(MATERIAL)
-=-=-

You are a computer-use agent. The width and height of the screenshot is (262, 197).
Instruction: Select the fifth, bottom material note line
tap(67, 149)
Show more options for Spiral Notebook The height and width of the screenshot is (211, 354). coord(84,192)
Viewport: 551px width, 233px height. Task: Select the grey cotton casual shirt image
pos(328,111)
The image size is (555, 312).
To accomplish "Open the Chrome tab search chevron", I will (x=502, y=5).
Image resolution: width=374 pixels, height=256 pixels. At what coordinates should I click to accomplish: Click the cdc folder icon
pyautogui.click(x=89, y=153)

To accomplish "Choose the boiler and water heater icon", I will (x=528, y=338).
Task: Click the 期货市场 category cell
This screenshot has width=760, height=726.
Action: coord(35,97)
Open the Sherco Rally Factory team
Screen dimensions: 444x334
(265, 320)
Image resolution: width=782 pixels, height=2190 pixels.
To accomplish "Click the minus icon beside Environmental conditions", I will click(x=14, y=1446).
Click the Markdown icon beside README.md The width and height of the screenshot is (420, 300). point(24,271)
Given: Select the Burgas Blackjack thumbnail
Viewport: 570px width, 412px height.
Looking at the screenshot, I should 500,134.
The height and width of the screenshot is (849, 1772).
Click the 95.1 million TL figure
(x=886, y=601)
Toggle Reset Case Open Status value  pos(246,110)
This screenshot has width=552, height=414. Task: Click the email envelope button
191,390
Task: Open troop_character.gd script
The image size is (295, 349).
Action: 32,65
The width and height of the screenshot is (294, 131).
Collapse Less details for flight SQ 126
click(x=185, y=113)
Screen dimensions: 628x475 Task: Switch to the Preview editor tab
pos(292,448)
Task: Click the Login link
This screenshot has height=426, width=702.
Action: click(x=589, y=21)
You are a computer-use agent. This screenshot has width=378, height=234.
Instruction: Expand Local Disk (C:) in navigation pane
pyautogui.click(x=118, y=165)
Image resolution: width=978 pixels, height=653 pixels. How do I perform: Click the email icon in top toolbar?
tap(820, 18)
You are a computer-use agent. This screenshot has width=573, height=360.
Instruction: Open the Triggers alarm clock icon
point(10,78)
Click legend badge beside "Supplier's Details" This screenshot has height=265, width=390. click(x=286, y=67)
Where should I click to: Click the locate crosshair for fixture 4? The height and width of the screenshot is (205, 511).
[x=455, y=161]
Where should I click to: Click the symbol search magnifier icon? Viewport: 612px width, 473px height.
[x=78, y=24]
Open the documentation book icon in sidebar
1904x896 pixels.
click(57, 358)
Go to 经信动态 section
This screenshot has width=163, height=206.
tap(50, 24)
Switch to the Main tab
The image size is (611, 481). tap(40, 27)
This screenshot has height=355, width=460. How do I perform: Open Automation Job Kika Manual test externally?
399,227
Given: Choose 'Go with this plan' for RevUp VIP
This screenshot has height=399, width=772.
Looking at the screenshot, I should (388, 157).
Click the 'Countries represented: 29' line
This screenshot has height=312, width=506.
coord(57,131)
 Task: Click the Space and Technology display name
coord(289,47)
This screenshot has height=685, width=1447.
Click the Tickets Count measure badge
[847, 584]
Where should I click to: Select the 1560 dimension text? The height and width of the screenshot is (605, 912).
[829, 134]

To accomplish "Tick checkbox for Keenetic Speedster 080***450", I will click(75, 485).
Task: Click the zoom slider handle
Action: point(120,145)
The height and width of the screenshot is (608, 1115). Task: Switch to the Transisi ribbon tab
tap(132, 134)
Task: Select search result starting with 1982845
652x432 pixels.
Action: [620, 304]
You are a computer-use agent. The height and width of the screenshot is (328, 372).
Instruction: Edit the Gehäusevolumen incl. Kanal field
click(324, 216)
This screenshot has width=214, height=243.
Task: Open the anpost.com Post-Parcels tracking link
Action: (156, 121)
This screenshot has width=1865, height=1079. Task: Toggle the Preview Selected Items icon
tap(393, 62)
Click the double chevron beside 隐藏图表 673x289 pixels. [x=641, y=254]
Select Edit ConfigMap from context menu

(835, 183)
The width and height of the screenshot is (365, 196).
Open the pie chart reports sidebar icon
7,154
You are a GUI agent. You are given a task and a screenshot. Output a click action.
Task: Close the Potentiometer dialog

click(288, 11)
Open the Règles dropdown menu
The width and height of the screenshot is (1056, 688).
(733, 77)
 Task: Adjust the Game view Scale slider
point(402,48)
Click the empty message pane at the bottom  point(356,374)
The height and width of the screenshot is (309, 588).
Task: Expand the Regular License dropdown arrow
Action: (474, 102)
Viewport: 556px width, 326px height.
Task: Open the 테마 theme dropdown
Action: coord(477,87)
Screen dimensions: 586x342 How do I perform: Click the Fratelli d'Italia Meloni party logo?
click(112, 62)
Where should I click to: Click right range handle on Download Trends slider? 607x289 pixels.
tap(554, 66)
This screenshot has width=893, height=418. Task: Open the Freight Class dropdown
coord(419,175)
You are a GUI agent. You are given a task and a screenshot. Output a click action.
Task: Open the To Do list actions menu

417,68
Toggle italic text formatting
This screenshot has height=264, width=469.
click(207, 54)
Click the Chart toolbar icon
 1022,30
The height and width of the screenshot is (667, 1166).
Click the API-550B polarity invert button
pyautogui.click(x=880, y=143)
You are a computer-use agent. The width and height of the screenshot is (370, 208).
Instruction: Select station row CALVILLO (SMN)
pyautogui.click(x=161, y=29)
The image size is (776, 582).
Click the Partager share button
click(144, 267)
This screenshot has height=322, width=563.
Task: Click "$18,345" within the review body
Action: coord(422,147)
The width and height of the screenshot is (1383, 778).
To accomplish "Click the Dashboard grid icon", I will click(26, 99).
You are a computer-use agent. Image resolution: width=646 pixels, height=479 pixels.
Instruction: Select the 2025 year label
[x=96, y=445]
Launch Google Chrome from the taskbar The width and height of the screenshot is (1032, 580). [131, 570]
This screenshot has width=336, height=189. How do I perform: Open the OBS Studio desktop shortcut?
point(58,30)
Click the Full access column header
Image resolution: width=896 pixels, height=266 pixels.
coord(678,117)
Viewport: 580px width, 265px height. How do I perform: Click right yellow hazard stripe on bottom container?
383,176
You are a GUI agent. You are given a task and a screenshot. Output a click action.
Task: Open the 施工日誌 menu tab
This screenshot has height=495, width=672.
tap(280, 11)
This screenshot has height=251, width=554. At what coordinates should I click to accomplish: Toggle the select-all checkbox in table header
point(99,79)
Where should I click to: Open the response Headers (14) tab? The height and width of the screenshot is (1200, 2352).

-=-=-

(SET PROBLEM)
Rewrite the material above as a numbered list, one line per item, and leave out the blank lines.

(FULL SOLUTION)
1. You are a computer-use agent. The width and height of the screenshot is (262, 197).
2. Instruction: Select the fifth, bottom material note line
3. tap(67, 149)
4. Show more options for Spiral Notebook The height and width of the screenshot is (211, 354). coord(84,192)
5. Viewport: 551px width, 233px height. Task: Select the grey cotton casual shirt image
6. pos(328,111)
7. The image size is (555, 312).
8. To accomplish "Open the Chrome tab search chevron", I will (x=502, y=5).
9. Image resolution: width=374 pixels, height=256 pixels. At what coordinates should I click to accomplish: Click the cdc folder icon
10. pyautogui.click(x=89, y=153)
11. To accomplish "Choose the boiler and water heater icon", I will (x=528, y=338).
12. Task: Click the 期货市场 category cell
13. This screenshot has width=760, height=726.
14. Action: coord(35,97)
15. Open the Sherco Rally Factory team
16. Screen dimensions: 444x334
17. (265, 320)
18. Image resolution: width=782 pixels, height=2190 pixels.
19. To accomplish "Click the minus icon beside Environmental conditions", I will click(x=14, y=1446).
20. Click the Markdown icon beside README.md The width and height of the screenshot is (420, 300). point(24,271)
21. Given: Select the Burgas Blackjack thumbnail
22. Viewport: 570px width, 412px height.
23. Looking at the screenshot, I should 500,134.
24. The height and width of the screenshot is (849, 1772).
25. Click the 95.1 million TL figure
26. (x=886, y=601)
27. Toggle Reset Case Open Status value  pos(246,110)
28. This screenshot has width=552, height=414. Task: Click the email envelope button
29. 191,390
30. Task: Open troop_character.gd script
31. The image size is (295, 349).
32. Action: 32,65
33. The width and height of the screenshot is (294, 131).
34. Collapse Less details for flight SQ 126
35. click(x=185, y=113)
36. Screen dimensions: 628x475 Task: Switch to the Preview editor tab
37. pos(292,448)
38. Task: Click the Login link
39. This screenshot has height=426, width=702.
40. Action: click(x=589, y=21)
41. You are a computer-use agent. This screenshot has width=378, height=234.
42. Instruction: Expand Local Disk (C:) in navigation pane
43. pyautogui.click(x=118, y=165)
44. Image resolution: width=978 pixels, height=653 pixels. How do I perform: Click the email icon in top toolbar?
45. tap(820, 18)
46. You are a computer-use agent. This screenshot has width=573, height=360.
47. Instruction: Open the Triggers alarm clock icon
48. point(10,78)
49. Click legend badge beside "Supplier's Details" This screenshot has height=265, width=390. click(x=286, y=67)
50. Where should I click to: Click the locate crosshair for fixture 4? The height and width of the screenshot is (205, 511).
51. [x=455, y=161]
52. Where should I click to: Click the symbol search magnifier icon? Viewport: 612px width, 473px height.
53. [x=78, y=24]
54. Open the documentation book icon in sidebar
55. 1904x896 pixels.
56. click(57, 358)
57. Go to 经信动态 section
58. This screenshot has width=163, height=206.
59. tap(50, 24)
60. Switch to the Main tab
61. The image size is (611, 481). tap(40, 27)
62. This screenshot has height=355, width=460. How do I perform: Open Automation Job Kika Manual test externally?
63. 399,227
64. Given: Choose 'Go with this plan' for RevUp VIP
65. This screenshot has height=399, width=772.
66. Looking at the screenshot, I should (388, 157).
67. Click the 'Countries represented: 29' line
68. This screenshot has height=312, width=506.
69. coord(57,131)
70.  Task: Click the Space and Technology display name
71. coord(289,47)
72. This screenshot has height=685, width=1447.
73. Click the Tickets Count measure badge
74. [847, 584]
75. Where should I click to: Select the 1560 dimension text? The height and width of the screenshot is (605, 912).
76. [829, 134]
77. To accomplish "Tick checkbox for Keenetic Speedster 080***450", I will click(75, 485).
78. Task: Click the zoom slider handle
79. Action: point(120,145)
80. The height and width of the screenshot is (608, 1115). Task: Switch to the Transisi ribbon tab
81. tap(132, 134)
82. Task: Select search result starting with 1982845
83. 652x432 pixels.
84. Action: [620, 304]
85. You are a computer-use agent. The height and width of the screenshot is (328, 372).
86. Instruction: Edit the Gehäusevolumen incl. Kanal field
87. click(324, 216)
88. This screenshot has width=214, height=243.
89. Task: Open the anpost.com Post-Parcels tracking link
90. Action: (156, 121)
91. This screenshot has width=1865, height=1079. Task: Toggle the Preview Selected Items icon
92. tap(393, 62)
93. Click the double chevron beside 隐藏图表 673x289 pixels. [x=641, y=254]
94. Select Edit ConfigMap from context menu
95. (835, 183)
96. The width and height of the screenshot is (365, 196).
97. Open the pie chart reports sidebar icon
98. 7,154
99. You are a GUI agent. You are given a task and a screenshot. Output a click action.
100. Task: Close the Potentiometer dialog
101. click(288, 11)
102. Open the Règles dropdown menu
103. The width and height of the screenshot is (1056, 688).
104. (733, 77)
105.  Task: Adjust the Game view Scale slider
106. point(402,48)
107. Click the empty message pane at the bottom  point(356,374)
108. The height and width of the screenshot is (309, 588).
109. Task: Expand the Regular License dropdown arrow
110. Action: (474, 102)
111. Viewport: 556px width, 326px height.
112. Task: Open the 테마 theme dropdown
113. Action: coord(477,87)
114. Screen dimensions: 586x342 How do I perform: Click the Fratelli d'Italia Meloni party logo?
115. click(112, 62)
116. Where should I click to: Click right range handle on Download Trends slider? 607x289 pixels.
117. tap(554, 66)
118. This screenshot has width=893, height=418. Task: Open the Freight Class dropdown
119. coord(419,175)
120. You are a GUI agent. You are given a task and a screenshot. Output a click action.
121. Task: Open the To Do list actions menu
122. 417,68
123. Toggle italic text formatting
124. This screenshot has height=264, width=469.
125. click(207, 54)
126. Click the Chart toolbar icon
127.  1022,30
128. The height and width of the screenshot is (667, 1166).
129. Click the API-550B polarity invert button
130. pyautogui.click(x=880, y=143)
131. You are a computer-use agent. The width and height of the screenshot is (370, 208).
132. Instruction: Select station row CALVILLO (SMN)
133. pyautogui.click(x=161, y=29)
134. The image size is (776, 582).
135. Click the Partager share button
136. click(144, 267)
137. This screenshot has height=322, width=563.
138. Task: Click "$18,345" within the review body
139. Action: coord(422,147)
140. The width and height of the screenshot is (1383, 778).
141. To accomplish "Click the Dashboard grid icon", I will click(26, 99).
142. You are a computer-use agent. Image resolution: width=646 pixels, height=479 pixels.
143. Instruction: Select the 2025 year label
144. [x=96, y=445]
145. Launch Google Chrome from the taskbar The width and height of the screenshot is (1032, 580). [131, 570]
146. This screenshot has width=336, height=189. How do I perform: Open the OBS Studio desktop shortcut?
147. point(58,30)
148. Click the Full access column header
149. Image resolution: width=896 pixels, height=266 pixels.
150. coord(678,117)
151. Viewport: 580px width, 265px height. How do I perform: Click right yellow hazard stripe on bottom container?
152. 383,176
153. You are a GUI agent. You are given a task and a screenshot. Output a click action.
154. Task: Open the 施工日誌 menu tab
155. This screenshot has height=495, width=672.
156. tap(280, 11)
157. This screenshot has height=251, width=554. At what coordinates should I click to accomplish: Toggle the select-all checkbox in table header
158. point(99,79)
159. Where should I click to: Open the response Headers (14) tab? The height and width of the screenshot is (1200, 2352).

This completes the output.